■ Text provided ■
----------

Horses were sedated with 10% xylazine hydrochloride (Equisedan®, J.A. Saúde Animal, Patrocínio Paulista/SP, Brazil) at 1 mg/kg intravenous. A trichotomy was performed on both sides of the lumbar region, cranial to the tuber coxae and ventral to the transverse processes of the lumbar vertebrae from L1 to L6. Antisepsis was conducted using povidone-iodine scrub and 70% alcohol. Local infiltrative anesthesia was administered with 2% lidocaine without a vasoconstrictor (Lidocaine hydrochloride 2%®, Hipolabor Farmacêutica, Belo Horizonte/MG, Brazil) (Figure 7A).
On both sides of the lumbar region, cranial to the sacrum and ventral to the transverse processes of the lumbar vertebrae (from L1 to L6), three 3 cm2 skin flaps were excised from each side: one cranial, one medial, and one caudal, spaced 7.0 cm apart (Figure 7B). All incisions were performed using a sterilized 3.0 cm2 template to ensure consistent removal of the skin fragments. The depth of the incisions extended through the skin and subcutaneous tissue, exposing the muscle fascia. The wounds on the right side were designated for clinical and gross evaluation, while those on the left were reserved for biopsies and microscopic examination.

4.5. Treatments

Dressings were applied immediately after the surgical wounds were created and then once daily throughout the 28-day experimental period. All five horses received phenylbutazone at a dose of 4.4 mg/kg intravenously (Equipalazone®, CEVA, Paulínia/SP, Brazil) immediately after surgery and for the following three days to manage pain and edema.
Before applying the dressings, all wounds were cleaned with lactated Ringer’s solution (Lactated Ringer Serum, Equiplex, Brazil). On both sides of the horse’s back, the first wound on each side was covered with frog skin (FSW) that had been rehydrated for 10 min in sterile lactated Ringer’s solution. The middle wounds (control wounds, CWs) were only treated with Ringer’s lactate solution and then bandaged with gauze. The third wound on each side received a layer of bacterial cellulose hydrogel ointment with alginate (BCAW), covering the entire wound area. The applied hydrogel seems to have a very low-density, almost paste-like structure (Figure 8).

----------

■ Extracted records ■
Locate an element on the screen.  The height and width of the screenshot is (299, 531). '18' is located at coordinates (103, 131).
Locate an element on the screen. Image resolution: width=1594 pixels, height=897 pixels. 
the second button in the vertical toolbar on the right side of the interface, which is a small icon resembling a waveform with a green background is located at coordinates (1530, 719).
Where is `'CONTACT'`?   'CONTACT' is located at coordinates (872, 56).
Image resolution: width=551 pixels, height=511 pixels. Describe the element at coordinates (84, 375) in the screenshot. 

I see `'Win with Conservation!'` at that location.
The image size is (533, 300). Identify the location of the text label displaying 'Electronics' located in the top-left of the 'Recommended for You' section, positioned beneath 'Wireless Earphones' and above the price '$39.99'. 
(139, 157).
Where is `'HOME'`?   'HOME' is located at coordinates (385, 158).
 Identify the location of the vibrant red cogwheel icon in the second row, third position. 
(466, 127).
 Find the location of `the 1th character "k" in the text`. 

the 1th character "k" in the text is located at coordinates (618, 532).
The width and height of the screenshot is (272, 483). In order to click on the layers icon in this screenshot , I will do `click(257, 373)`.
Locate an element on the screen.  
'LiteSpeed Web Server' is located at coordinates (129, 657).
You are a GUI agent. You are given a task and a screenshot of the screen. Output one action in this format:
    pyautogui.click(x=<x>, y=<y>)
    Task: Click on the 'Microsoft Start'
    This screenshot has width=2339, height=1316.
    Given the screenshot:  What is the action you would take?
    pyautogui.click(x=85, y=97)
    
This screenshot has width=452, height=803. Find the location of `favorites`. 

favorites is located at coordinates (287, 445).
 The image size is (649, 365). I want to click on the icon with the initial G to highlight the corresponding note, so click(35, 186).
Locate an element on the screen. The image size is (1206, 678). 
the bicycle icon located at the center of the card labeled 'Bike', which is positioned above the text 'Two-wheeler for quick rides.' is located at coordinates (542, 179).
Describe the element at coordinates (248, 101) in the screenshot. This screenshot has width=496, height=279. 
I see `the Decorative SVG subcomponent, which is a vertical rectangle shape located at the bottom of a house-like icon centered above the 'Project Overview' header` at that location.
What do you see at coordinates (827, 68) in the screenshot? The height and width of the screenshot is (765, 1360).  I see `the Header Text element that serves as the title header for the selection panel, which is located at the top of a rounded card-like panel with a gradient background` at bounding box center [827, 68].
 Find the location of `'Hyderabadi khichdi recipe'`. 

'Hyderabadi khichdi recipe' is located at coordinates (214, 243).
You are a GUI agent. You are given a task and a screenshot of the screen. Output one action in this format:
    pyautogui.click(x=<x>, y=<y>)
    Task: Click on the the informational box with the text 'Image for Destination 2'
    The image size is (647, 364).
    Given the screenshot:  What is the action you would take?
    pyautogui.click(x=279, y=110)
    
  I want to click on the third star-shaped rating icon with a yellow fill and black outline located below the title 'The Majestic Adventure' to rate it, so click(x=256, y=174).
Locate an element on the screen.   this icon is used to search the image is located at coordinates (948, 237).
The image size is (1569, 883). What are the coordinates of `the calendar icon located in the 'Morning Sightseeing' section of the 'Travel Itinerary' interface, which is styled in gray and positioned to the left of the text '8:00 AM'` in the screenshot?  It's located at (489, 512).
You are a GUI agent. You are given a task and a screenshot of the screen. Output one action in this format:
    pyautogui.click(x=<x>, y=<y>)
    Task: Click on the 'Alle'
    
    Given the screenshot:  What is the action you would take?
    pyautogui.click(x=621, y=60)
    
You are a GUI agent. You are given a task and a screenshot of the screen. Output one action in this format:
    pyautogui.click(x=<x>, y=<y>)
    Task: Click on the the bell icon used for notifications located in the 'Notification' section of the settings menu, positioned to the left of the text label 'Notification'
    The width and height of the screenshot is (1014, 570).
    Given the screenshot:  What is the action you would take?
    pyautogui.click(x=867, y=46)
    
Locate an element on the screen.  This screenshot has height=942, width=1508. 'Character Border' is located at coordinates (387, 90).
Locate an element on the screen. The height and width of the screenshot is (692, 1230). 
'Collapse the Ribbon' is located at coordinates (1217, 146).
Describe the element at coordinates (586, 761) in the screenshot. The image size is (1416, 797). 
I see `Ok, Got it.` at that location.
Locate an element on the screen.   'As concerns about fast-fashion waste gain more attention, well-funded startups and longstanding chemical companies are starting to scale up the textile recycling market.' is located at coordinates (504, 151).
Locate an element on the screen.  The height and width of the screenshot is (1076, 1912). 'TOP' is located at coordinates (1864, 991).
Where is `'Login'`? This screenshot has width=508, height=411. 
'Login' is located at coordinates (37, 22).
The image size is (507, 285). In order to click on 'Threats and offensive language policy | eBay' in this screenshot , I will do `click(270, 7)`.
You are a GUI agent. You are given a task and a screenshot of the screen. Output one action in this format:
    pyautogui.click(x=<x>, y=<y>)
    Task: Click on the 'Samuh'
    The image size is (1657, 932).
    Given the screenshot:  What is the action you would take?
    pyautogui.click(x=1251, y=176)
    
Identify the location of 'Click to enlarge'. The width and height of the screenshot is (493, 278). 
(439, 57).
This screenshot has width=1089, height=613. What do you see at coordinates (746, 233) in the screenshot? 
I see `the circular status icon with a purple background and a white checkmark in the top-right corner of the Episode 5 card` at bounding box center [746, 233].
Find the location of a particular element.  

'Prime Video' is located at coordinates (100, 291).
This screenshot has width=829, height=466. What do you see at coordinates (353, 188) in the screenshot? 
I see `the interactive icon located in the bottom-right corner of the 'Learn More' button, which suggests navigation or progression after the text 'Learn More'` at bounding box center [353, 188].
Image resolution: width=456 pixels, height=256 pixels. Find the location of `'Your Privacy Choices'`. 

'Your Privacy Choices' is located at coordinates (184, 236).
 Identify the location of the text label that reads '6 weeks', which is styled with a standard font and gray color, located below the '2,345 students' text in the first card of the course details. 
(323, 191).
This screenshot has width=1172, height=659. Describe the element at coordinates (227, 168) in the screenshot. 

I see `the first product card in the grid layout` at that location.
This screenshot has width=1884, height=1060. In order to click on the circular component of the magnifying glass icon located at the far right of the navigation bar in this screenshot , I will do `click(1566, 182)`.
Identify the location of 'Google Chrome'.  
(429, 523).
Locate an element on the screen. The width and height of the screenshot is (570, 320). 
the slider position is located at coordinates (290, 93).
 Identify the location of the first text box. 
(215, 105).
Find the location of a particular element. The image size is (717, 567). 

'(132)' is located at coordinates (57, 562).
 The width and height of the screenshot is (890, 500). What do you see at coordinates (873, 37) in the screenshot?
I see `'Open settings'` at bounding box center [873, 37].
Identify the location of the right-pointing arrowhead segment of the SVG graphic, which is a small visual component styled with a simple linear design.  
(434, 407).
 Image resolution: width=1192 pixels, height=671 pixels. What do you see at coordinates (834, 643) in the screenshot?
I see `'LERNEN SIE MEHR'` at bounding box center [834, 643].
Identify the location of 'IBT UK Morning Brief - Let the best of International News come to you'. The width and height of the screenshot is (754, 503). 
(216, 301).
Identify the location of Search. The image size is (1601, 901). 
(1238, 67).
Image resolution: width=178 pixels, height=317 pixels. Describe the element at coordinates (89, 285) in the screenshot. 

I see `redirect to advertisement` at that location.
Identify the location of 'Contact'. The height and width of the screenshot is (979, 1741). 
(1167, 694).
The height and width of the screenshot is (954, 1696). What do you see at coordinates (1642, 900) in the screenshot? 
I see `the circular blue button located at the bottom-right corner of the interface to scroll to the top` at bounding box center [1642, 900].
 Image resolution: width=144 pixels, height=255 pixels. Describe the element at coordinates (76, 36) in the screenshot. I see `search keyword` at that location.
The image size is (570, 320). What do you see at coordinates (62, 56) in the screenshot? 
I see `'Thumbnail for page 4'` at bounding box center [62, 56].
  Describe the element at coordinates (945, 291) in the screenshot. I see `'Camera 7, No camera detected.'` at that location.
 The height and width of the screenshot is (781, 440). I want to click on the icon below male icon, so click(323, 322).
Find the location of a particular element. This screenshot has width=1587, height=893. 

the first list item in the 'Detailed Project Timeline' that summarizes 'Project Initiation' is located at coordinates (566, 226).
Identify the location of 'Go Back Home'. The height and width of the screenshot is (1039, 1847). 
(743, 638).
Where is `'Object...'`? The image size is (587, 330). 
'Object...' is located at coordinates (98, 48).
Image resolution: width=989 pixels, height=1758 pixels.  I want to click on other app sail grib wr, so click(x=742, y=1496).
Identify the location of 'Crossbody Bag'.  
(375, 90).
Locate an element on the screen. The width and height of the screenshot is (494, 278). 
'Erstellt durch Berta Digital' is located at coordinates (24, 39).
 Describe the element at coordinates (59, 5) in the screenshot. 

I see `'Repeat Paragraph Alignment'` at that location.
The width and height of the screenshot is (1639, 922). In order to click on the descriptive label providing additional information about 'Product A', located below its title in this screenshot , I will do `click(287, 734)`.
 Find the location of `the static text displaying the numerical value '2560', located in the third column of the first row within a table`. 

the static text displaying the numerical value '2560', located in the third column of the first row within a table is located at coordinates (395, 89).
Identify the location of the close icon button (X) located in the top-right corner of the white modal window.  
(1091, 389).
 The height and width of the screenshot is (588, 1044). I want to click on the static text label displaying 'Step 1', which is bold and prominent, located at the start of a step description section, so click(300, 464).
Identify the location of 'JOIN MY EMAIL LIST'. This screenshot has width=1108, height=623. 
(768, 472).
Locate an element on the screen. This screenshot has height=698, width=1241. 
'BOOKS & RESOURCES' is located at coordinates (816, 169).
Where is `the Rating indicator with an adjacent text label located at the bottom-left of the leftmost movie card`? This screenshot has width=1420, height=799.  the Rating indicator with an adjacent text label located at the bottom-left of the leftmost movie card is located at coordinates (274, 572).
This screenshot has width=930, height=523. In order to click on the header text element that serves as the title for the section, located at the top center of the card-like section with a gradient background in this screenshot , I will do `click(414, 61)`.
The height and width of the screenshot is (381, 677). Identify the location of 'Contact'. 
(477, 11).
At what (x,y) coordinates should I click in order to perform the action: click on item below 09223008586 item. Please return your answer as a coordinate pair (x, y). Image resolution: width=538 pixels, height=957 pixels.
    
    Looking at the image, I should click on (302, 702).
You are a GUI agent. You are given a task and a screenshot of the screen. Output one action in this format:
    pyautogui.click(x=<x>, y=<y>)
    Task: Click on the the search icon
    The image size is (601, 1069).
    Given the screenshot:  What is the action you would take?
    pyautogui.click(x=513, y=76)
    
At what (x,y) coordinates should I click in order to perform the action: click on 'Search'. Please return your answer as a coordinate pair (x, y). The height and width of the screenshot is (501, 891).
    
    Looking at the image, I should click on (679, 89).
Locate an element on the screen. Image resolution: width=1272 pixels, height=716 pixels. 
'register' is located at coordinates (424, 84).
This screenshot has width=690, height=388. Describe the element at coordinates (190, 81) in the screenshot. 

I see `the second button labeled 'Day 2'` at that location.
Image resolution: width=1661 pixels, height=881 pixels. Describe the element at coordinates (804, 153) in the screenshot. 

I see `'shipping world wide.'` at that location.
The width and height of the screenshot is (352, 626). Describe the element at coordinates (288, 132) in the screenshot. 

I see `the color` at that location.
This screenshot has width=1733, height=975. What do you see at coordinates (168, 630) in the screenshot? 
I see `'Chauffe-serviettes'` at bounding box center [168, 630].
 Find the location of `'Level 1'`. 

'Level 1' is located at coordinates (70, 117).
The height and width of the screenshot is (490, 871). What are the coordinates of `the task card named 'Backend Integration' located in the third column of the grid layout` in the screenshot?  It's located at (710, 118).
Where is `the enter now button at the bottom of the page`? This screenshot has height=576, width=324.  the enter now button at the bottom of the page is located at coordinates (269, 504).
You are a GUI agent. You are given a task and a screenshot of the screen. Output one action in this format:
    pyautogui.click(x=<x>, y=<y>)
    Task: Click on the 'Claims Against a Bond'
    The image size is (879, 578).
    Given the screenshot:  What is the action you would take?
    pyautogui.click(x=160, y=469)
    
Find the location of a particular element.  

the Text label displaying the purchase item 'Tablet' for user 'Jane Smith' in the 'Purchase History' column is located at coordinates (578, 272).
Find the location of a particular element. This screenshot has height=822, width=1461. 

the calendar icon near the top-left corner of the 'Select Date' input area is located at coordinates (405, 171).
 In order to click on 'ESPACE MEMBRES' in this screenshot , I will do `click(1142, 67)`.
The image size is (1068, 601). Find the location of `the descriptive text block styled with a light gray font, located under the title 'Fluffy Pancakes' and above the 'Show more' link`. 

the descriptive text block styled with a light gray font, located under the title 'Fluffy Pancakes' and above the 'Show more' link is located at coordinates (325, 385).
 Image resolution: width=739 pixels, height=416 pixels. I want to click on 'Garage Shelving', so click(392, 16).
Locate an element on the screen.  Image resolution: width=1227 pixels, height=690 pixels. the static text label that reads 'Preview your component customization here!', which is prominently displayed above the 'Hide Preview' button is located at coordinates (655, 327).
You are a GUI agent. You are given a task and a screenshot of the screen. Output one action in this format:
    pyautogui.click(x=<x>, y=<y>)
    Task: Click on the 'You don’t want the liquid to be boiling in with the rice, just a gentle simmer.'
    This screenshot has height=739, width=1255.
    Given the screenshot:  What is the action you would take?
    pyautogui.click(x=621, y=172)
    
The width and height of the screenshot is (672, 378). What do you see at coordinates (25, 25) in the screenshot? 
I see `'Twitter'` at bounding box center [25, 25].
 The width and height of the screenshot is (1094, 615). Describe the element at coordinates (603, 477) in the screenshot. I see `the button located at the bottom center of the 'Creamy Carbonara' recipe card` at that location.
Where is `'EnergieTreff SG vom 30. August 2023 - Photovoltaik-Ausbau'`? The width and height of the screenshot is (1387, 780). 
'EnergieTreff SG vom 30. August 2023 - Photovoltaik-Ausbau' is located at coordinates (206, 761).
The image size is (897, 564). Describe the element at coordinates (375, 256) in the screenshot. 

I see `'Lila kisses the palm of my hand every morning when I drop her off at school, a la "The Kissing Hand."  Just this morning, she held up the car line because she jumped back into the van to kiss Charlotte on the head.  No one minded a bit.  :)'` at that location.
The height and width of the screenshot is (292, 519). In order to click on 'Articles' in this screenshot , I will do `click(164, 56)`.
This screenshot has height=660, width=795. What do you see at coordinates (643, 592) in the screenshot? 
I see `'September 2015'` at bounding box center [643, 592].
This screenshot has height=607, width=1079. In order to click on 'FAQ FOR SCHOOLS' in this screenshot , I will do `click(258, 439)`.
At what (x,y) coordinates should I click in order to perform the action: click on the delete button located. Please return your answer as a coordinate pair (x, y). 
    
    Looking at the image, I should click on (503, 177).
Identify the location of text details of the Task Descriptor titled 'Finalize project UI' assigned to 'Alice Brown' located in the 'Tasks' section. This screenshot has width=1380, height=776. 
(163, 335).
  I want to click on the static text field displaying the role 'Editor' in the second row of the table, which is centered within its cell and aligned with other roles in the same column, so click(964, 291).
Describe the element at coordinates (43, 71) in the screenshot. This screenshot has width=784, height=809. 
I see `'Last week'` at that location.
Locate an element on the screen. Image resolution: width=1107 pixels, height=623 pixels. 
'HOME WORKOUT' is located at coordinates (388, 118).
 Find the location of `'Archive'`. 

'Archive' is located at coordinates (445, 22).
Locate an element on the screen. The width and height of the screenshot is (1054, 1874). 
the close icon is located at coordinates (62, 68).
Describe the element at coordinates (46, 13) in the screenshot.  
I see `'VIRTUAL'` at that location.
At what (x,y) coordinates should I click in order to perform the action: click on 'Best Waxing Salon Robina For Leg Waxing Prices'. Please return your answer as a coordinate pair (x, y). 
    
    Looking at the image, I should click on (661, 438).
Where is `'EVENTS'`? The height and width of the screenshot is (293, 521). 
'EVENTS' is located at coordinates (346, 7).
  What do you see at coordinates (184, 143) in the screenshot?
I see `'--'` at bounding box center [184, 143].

----------

■ What you have to do ■
Answer these questions from the text on horse skin wounds above.
1. At what dose were the horses sedated with xylazine hydrochloride?
2. How far apart were the three skin flaps on each side spaced?
3. What was applied to the third wound on each side?

■ Output for this task ■
1. 1 mg/kg, given intravenously.
2. 7.0 cm.
3. A layer of bacterial cellulose hydrogel ointment with alginate (BCAW), covering the entire wound area.